Prove that the segments joining the points of contact of a two parallel tangent passes through the centre.

Answer 1

Hint: In this question, we need to draw the diagram clearly in order to understand the relation between the angles. Then by using the properties of parallel lines having a transversal we can get the relation between the angles and prove that the segments joining the points of contact of two parallel tangents passes through the centre.

Complete step-by-step answer:
Let us look at some of the basic definitions.

LINE: Any line segment when extended indefinitely in both the directions is called line.

LINE SEGMENT: A part of a line with two endpoints is called a line segment.

PARALLEL LINES: When a straight line XY cuts two parallel lines l and m, then the line XY is called the transversal line. The following are the relationships between various angles that are formed.

Alternate angles are equal.

Corresponding angles are equal.

Sum of interior angles on the same side of the transversal line is equal to \[{{180}^{\circ }}\].
 Sum of exterior angles on the same side of the transversal line is equal to \[{{180}^{\circ }}\].
CIRCLE: Circle is defined as the locus of a point which moves in a plane such that its distance from a fixed point in that plane is constant.

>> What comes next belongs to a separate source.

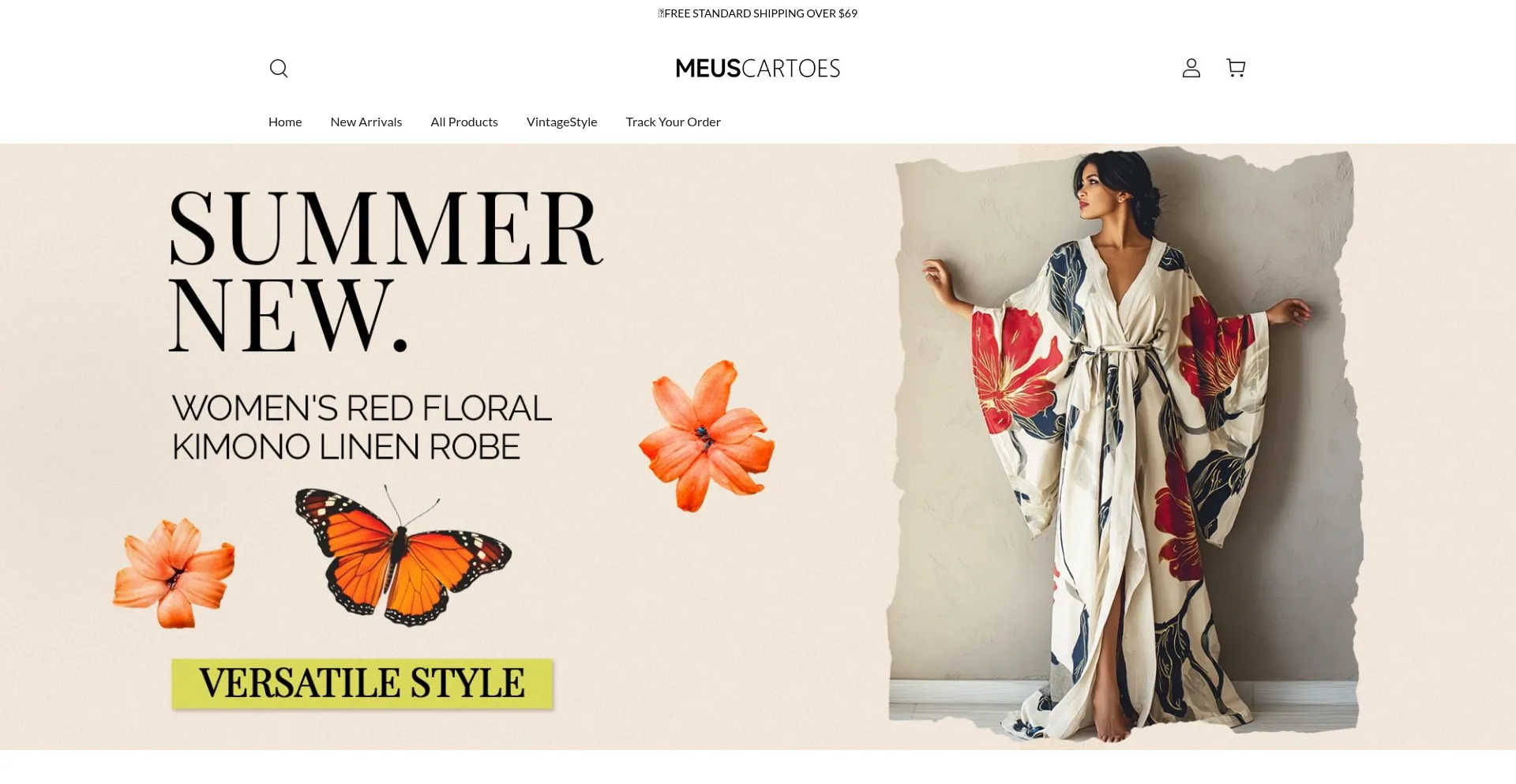Image resolution: width=1516 pixels, height=784 pixels.
Task: Open the search magnifier icon
Action: [x=279, y=68]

TANGENT: In geometry, a tangent line to a circle is a line that touches the circle at exactly one point, never entering the circle's interior.

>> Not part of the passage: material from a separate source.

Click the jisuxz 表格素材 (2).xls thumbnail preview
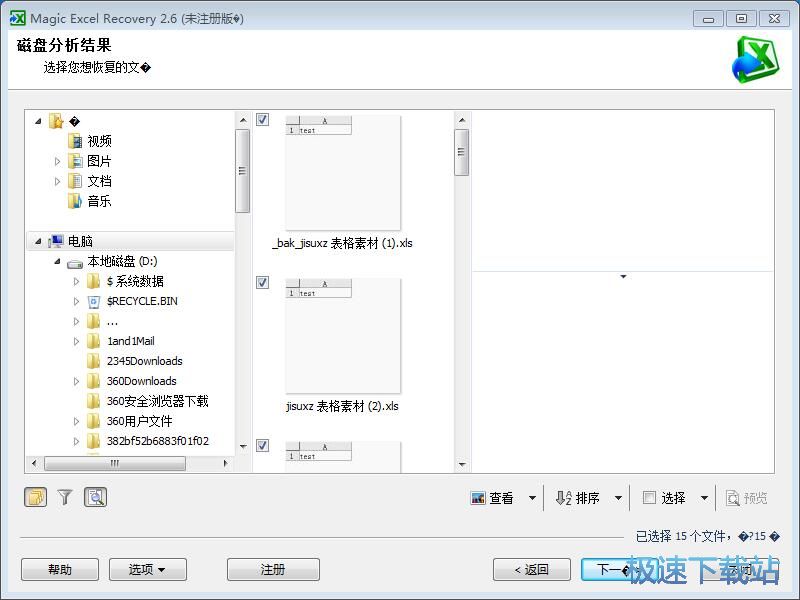 coord(343,335)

 Two circles are said to touch each other, if a common tangent can be drawn touching both the circles at the same point. This is called the point of contact.

Now, let us draw a diagram from the above given conditions.

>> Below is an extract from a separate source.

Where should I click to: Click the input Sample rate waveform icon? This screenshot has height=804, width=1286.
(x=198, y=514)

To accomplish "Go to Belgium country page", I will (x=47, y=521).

We need to prove that AOB is a straight line passing through O.

Let PAQ and RBS be two parallel tangents to a circle with centre O.

Now, let us join OA and OB and draw

\[OC\parallel PQ\]

Now, we have

\[PA\parallel CO\]

As we already know that sum of the angles on the same side of a transversal is \[{{180}^{\circ }}\]

\[\Rightarrow \angle PAO+\angle COA={{180}^{\circ }}\]

We already know that tangent drawn at a point is perpendicular to the radius at that point.

\[\begin{align}
  & \Rightarrow {{90}^{\circ }}+\angle COA={{180}^{\circ }} \\
 & \Rightarrow \angle COA={{90}^{\circ }} \\
\end{align}\]

Similarly,

\[\Rightarrow \angle RBO+\angle COB={{180}^{\circ }}\]

\[\Rightarrow {{90}^{\circ }}+\angle COB={{180}^{\circ }}\]

\[\Rightarrow \angle COB={{90}^{\circ }}\]

\[\Rightarrow \angle COA+\angle COB={{180}^{\circ }}\]

Hence, AOB is a straight line passing through the centre.

Note: It is important to note that the sum of the interior angles on the same side of the transversal line is equal to \[{{180}^{\circ }}\]. Because it is one of the important points to establish the relation between the angles which on further simplification shows that AOB is a straight line as it makes an angle of \[{{180}^{\circ }}\].
In the above question neglecting any of the conditions like parallel lines, angles that are on the same side of the transversal line, tangent drawn at a point is perpendicular to the radius at the point may not give us the result required to prove.